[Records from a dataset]
#####

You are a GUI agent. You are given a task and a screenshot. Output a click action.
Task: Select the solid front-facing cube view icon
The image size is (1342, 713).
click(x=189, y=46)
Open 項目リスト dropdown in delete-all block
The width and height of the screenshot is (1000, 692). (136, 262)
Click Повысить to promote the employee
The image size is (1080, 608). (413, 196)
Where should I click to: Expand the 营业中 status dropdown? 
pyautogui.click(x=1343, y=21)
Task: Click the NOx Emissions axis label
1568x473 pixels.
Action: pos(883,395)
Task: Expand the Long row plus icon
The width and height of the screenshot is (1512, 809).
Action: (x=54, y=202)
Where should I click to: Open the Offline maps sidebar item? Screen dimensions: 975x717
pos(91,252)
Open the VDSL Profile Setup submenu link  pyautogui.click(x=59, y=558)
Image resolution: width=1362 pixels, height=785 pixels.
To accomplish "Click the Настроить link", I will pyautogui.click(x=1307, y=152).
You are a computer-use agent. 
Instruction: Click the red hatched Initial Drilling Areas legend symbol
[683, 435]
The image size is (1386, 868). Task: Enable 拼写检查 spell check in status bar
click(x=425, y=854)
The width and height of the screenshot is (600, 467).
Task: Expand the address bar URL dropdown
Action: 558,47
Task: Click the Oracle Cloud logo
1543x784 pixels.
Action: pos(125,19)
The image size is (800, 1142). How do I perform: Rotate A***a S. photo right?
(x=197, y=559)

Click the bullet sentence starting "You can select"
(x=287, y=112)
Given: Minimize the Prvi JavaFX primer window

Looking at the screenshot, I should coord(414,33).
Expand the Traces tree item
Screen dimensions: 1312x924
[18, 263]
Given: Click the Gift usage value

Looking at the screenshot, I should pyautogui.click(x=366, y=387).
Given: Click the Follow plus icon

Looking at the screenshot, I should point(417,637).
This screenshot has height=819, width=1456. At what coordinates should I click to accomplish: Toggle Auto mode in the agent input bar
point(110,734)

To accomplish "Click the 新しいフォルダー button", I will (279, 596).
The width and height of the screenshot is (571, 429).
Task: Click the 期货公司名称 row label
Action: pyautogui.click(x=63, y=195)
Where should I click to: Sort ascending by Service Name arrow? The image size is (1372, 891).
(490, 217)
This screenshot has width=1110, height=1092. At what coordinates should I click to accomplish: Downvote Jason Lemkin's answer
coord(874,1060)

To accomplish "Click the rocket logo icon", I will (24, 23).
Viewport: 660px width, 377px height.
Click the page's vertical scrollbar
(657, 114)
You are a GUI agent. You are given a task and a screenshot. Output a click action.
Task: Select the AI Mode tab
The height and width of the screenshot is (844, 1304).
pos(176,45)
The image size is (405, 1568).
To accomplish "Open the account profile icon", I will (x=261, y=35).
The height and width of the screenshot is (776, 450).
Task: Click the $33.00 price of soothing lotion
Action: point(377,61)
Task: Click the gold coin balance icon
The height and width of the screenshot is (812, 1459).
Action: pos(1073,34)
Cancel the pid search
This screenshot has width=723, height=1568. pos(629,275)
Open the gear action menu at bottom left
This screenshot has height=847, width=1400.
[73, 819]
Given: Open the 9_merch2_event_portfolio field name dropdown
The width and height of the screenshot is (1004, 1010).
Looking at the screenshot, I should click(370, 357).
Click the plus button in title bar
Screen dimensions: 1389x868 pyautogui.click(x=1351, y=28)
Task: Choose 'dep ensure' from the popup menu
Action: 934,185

#####

YOUR OBJECTIVE: Pick out each line in the rows above that contains the string "plus", treating uppercase and lowercase as different.

TASK RESPONSE:
Task: Expand the Long row plus icon
Given: Click the Follow plus icon
Click the plus button in title bar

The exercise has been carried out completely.